(Entries drawn from a collection)
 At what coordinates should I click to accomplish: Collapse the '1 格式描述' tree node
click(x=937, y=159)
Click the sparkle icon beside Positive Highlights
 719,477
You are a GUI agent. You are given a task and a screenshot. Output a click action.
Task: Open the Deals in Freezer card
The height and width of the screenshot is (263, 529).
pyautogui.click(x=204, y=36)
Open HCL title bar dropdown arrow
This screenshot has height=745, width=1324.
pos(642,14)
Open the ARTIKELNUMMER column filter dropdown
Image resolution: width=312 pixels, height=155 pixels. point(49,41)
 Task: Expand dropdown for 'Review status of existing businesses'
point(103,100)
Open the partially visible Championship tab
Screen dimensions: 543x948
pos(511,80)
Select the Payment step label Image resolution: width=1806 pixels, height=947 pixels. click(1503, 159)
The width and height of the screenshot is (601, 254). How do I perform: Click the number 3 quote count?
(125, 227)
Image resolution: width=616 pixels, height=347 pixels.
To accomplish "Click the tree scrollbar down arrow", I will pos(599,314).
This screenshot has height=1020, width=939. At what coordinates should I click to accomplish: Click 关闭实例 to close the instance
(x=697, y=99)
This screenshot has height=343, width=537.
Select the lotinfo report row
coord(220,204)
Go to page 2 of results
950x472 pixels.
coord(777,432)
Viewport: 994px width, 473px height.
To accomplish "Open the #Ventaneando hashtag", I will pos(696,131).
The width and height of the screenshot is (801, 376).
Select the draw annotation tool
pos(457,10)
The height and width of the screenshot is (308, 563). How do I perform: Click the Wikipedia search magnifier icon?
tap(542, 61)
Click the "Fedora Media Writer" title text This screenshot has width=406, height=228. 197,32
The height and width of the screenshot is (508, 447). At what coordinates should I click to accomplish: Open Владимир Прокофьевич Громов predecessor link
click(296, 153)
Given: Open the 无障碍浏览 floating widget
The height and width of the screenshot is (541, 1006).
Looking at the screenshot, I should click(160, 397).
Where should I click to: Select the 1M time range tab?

* Aim of the task *
Could you rewrite the part of the items above that opens with the line containing "The width and height of the screenshot is (601, 254)." and closes with the line containing "I will pos(599,314).", keeping every request and multiplying each coordinate in the answers by 1.3, rounded to whole numbers with halves going up? Give only those lines.

* Task answer *
The width and height of the screenshot is (601, 254). How do I perform: Click the number 3 quote count?
(163, 295)
Image resolution: width=616 pixels, height=347 pixels.
To accomplish "Click the tree scrollbar down arrow", I will pos(779,408).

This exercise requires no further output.